═══ ENTRIES PROVIDED

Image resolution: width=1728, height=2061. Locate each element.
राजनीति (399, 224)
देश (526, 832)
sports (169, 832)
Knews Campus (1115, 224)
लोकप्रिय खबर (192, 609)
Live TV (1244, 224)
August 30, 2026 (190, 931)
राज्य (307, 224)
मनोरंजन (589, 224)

══════

*AIM OF THE TASK:*
Please repeat the listing word for word.

*FINISHED EXERCISE:*
Image resolution: width=1728, height=2061. Locate each element.
राजनीति (399, 224)
देश (526, 832)
sports (169, 832)
Knews Campus (1115, 224)
लोकप्रिय खबर (192, 609)
Live TV (1244, 224)
August 30, 2026 (190, 931)
राज्य (307, 224)
मनोरंजन (589, 224)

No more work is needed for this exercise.